**Task item:** Your output should consist of the data, copied exactly.

**Stored items:**
________

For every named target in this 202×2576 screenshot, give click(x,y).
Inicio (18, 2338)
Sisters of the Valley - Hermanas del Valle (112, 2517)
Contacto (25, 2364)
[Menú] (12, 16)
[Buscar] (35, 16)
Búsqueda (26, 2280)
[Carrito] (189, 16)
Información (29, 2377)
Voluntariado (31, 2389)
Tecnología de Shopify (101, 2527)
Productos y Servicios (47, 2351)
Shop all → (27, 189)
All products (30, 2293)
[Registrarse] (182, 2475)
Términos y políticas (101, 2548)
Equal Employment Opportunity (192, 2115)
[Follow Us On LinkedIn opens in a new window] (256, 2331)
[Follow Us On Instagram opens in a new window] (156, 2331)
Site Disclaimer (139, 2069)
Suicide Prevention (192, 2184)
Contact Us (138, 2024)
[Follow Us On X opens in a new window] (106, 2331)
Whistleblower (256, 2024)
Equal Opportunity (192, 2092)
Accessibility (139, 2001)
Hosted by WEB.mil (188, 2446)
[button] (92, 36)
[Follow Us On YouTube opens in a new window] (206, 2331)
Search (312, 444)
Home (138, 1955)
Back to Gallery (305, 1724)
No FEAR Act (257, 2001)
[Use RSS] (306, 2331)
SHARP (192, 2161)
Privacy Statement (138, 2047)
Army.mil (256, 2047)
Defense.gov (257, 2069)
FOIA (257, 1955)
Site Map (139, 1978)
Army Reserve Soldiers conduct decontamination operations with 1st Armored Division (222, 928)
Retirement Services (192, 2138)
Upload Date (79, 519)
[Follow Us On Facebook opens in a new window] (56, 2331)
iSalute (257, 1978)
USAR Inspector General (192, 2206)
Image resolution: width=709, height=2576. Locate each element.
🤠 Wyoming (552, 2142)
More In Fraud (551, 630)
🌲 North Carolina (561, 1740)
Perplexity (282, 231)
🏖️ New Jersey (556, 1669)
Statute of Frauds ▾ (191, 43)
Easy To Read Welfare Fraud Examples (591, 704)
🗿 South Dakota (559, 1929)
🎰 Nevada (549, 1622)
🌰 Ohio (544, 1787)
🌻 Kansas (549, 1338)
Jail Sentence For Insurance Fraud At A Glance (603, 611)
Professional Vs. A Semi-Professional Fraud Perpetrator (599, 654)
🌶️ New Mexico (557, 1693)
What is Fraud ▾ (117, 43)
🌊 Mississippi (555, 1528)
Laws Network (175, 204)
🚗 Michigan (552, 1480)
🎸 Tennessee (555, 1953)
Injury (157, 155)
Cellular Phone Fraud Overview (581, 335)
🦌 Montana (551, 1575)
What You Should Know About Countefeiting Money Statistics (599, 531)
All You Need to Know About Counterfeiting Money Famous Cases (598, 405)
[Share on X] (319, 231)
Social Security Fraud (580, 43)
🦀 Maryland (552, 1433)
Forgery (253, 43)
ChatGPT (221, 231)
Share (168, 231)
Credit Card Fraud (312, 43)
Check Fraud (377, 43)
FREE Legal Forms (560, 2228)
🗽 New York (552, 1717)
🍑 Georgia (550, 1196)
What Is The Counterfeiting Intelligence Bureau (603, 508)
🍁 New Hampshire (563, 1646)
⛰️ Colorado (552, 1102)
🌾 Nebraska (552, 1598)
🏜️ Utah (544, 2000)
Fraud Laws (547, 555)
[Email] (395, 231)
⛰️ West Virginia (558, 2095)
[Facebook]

________

**Exercise result:**
For every named target in this 202×2576 screenshot, give click(x,y).
Inicio (18, 2338)
Sisters of the Valley - Hermanas del Valle (112, 2517)
Contacto (25, 2364)
[Menú] (12, 16)
[Buscar] (35, 16)
Búsqueda (26, 2280)
[Carrito] (189, 16)
Información (29, 2377)
Voluntariado (31, 2389)
Tecnología de Shopify (101, 2527)
Productos y Servicios (47, 2351)
Shop all → (27, 189)
All products (30, 2293)
[Registrarse] (182, 2475)
Términos y políticas (101, 2548)
Equal Employment Opportunity (192, 2115)
[Follow Us On LinkedIn opens in a new window] (256, 2331)
[Follow Us On Instagram opens in a new window] (156, 2331)
Site Disclaimer (139, 2069)
Suicide Prevention (192, 2184)
Contact Us (138, 2024)
[Follow Us On X opens in a new window] (106, 2331)
Whistleblower (256, 2024)
Equal Opportunity (192, 2092)
Accessibility (139, 2001)
Hosted by WEB.mil (188, 2446)
[button] (92, 36)
[Follow Us On YouTube opens in a new window] (206, 2331)
Search (312, 444)
Home (138, 1955)
Back to Gallery (305, 1724)
No FEAR Act (257, 2001)
[Use RSS] (306, 2331)
SHARP (192, 2161)
Privacy Statement (138, 2047)
Army.mil (256, 2047)
Defense.gov (257, 2069)
FOIA (257, 1955)
Site Map (139, 1978)
Army Reserve Soldiers conduct decontamination operations with 1st Armored Division (222, 928)
Retirement Services (192, 2138)
Upload Date (79, 519)
[Follow Us On Facebook opens in a new window] (56, 2331)
iSalute (257, 1978)
USAR Inspector General (192, 2206)
Image resolution: width=709, height=2576. Locate each element.
🤠 Wyoming (552, 2142)
More In Fraud (551, 630)
🌲 North Carolina (561, 1740)
Perplexity (282, 231)
🏖️ New Jersey (556, 1669)
Statute of Frauds ▾ (191, 43)
Easy To Read Welfare Fraud Examples (591, 704)
🗿 South Dakota (559, 1929)
🎰 Nevada (549, 1622)
🌰 Ohio (544, 1787)
🌻 Kansas (549, 1338)
Jail Sentence For Insurance Fraud At A Glance (603, 611)
Professional Vs. A Semi-Professional Fraud Perpetrator (599, 654)
🌶️ New Mexico (557, 1693)
What is Fraud ▾ (117, 43)
🌊 Mississippi (555, 1528)
Laws Network (175, 204)
🚗 Michigan (552, 1480)
🎸 Tennessee (555, 1953)
Injury (157, 155)
Cellular Phone Fraud Overview (581, 335)
🦌 Montana (551, 1575)
What You Should Know About Countefeiting Money Statistics (599, 531)
All You Need to Know About Counterfeiting Money Famous Cases (598, 405)
[Share on X] (319, 231)
Social Security Fraud (580, 43)
🦀 Maryland (552, 1433)
Forgery (253, 43)
ChatGPT (221, 231)
Share (168, 231)
Credit Card Fraud (312, 43)
Check Fraud (377, 43)
FREE Legal Forms (560, 2228)
🗽 New York (552, 1717)
🍑 Georgia (550, 1196)
What Is The Counterfeiting Intelligence Bureau (603, 508)
🍁 New Hampshire (563, 1646)
⛰️ Colorado (552, 1102)
🌾 Nebraska (552, 1598)
🏜️ Utah (544, 2000)
Fraud Laws (547, 555)
[Email] (395, 231)
⛰️ West Virginia (558, 2095)
[Facebook]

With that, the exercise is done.